That thing is so damn real it could get you killed. Seems to me the bolt was one of the things I'd look for to judge authenticity in a hurry.


----------



## jedediah1 (Jun 18, 2009)

what are you training for really? is an airsoft gun going to protect you in a gun fight?


----------



## Guest (Sep 28, 2009)

Wolfman said:


> It will protect you from the space aliens when they come to abduct you in their flying sausages.


If those aliens are wearing protective eyewear? Vietboy and his tac team are SCREWED.


----------



## rg1283 (Sep 14, 2005)

Some one gave me an airsoft hand gun last year for Christmas. Why I have no idea.

I used it once to see how it worked and put the gun away.

The person also gave me a bunch of BBs in the plastic jar. For some reason the lid was lose and the BBs spilled all over the floor.

Thousands of them. After cleaning the BBs up. I disassembled the air soft gun and threw it in the trash.

Its been about 6 months and I am still finding BBs around the house. :-(


----------



## Big.G (Nov 28, 2006)

vietboy1st said:


> Also all my gears are from the Military. ( not stolen stuff )


The NVA?


----------



## Hush (Feb 1, 2009)

Sorry to see this thread still going. Now I feel guilty by association, but Ive already outed myself as an airsofter on here before. Whether you call it a game or a sport, its a lot of fun but I really dont take it or myself that seriously. What the game does suffer from is a lot of bad press and idiots like this don't help at all. Neither does the overabundance of cheap guns sold at Wal-Mart and the idiot parents who buy these junk guns for thier kids. My guns cost upwards of $400 each, and I can guarentee nobody has used these kind of guns to shoot the neighbors or while driving around. I play only at licensed, insured areas (including the MOUT facility at Ft Drum which the Army has so generously let us use) and my "team" consists of a handful of active duty military, and a couple of sworn LEO's from MA, and VT. While it is fun, we see it for what it is, prefer not to be associated with asshats like this guy.

Believe me, I understand completely that when most of you guys hear airsoft you think of this:
[nomedia]http://www.youtube.com/watch?v=metiIxflZYo[/nomedia]

But this is more along the lines of what we do, this was a national event held at the Zussman MOUT facility at Ft.
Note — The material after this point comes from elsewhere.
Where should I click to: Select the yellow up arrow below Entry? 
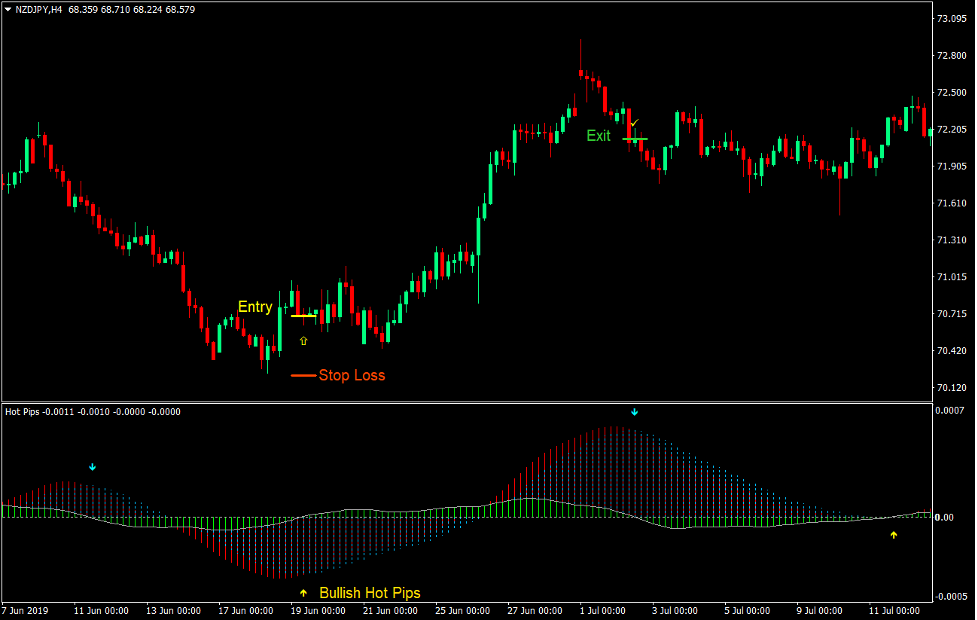303,340
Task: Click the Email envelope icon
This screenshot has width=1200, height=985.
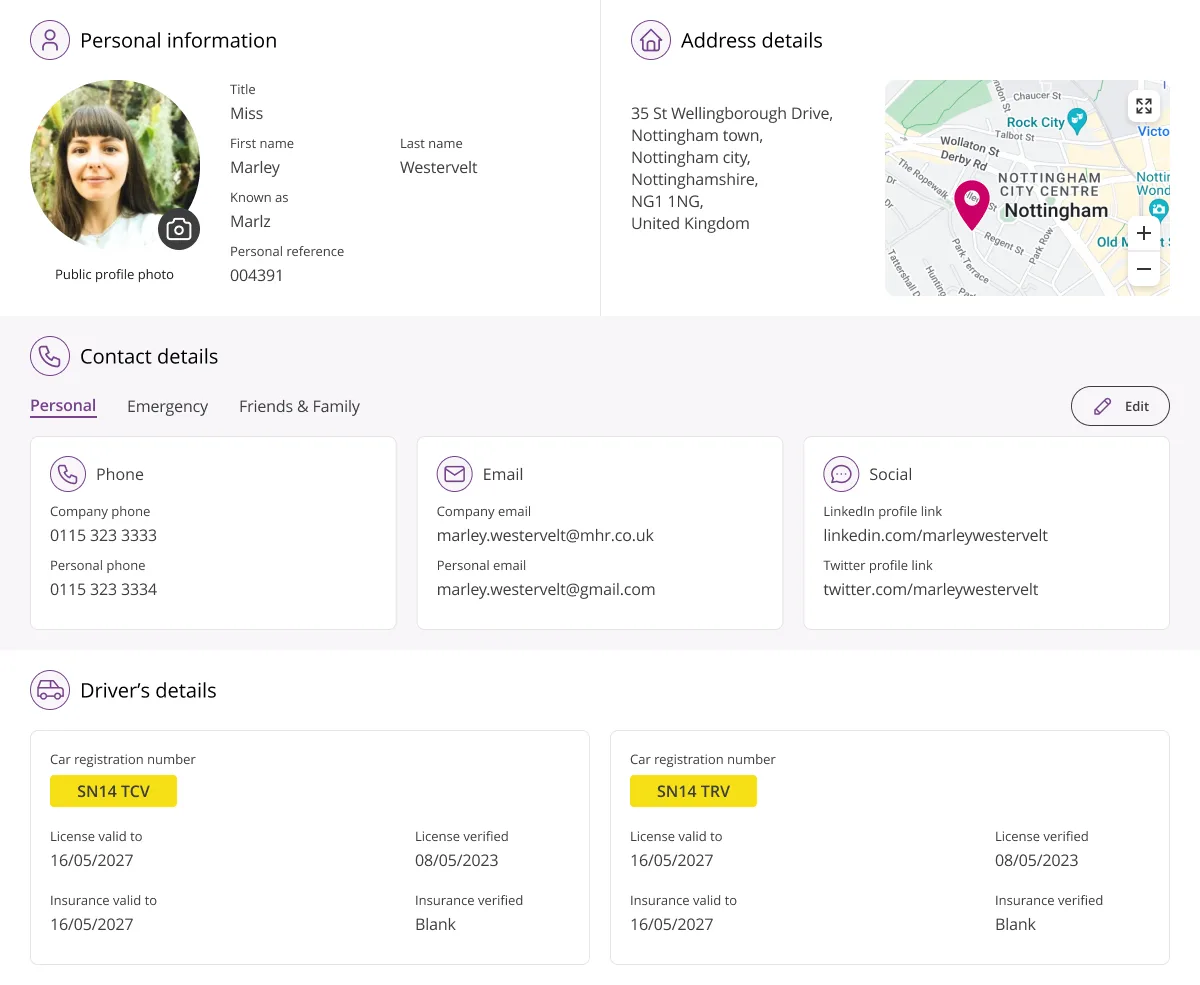Action: 455,474
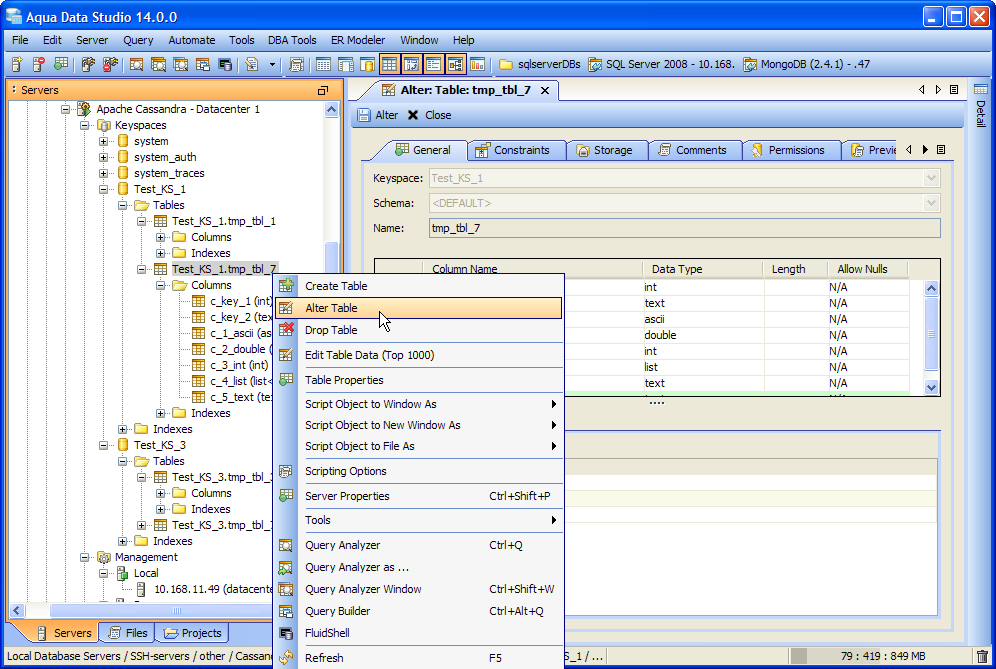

Knox, one of the premiere urban warfare training sites in the US. Sure, still a lot of goofy fat guys but pretty far from stupid kids in the backyard. 
[nomedia="http://www.youtube.com/watch?v=yMpkvgPzBGw&feature=related"]YouTube- Operation Irene V[/nomedia]
A few active army units have procured airsoft guns for low-cost training when sims and MILES aren't available.


----------



## Eagle13 (Jun 12, 2008)

If you are looking for something in the Boston area you could try Blue Hill Ave.


----------



## 9319 (Jul 28, 2008)

Why don't you just join the service and do the real thing?


----------



## niteowl1970 (Jul 7, 2009)

I know a great place.. It's on this map. The mission is finding a tall Saudi Arabian guy with a long gray beard. I'd start in the Qandahar region.


----------



## Hush (Feb 1, 2009)

hardtobehumble said:


> Why don't you just join the service and do the real thing?


A decent amount of people do actually transition. A lot also couldnt pass the physical. For some, its just about having a good time on the weekends, not about imitating the military or LE. Kinda like the weekend softball league, nobody busts their balls about trying out for the Red Sox..even if they wear the same jerseys. But there IS definitely a tremendous poser aspect associated with airsoft that is a sore spot for a lot of the participants.

If you dismiss it as a usless waste of time, you're passing up on some tremendous training oppertunities on the cheap. Sure sims are the best, but how often do you actually get to practice with them. We've run active shooter scenarios with Revere PD, and supplied the NHSP with the guns for an excercise involving the ATF and a few Air Marshals at UNH. Its a great way to run low impact training in an environment that cant handle the liability or damage of sims or paintballs, with weapons that accurately mimic the form and function of duty weapons. The mags fit in the real mag carriers, the pistols fit the same lights and fit in the same holsters. Please dont let the kids and the clowns be your only image of airsoft.


----------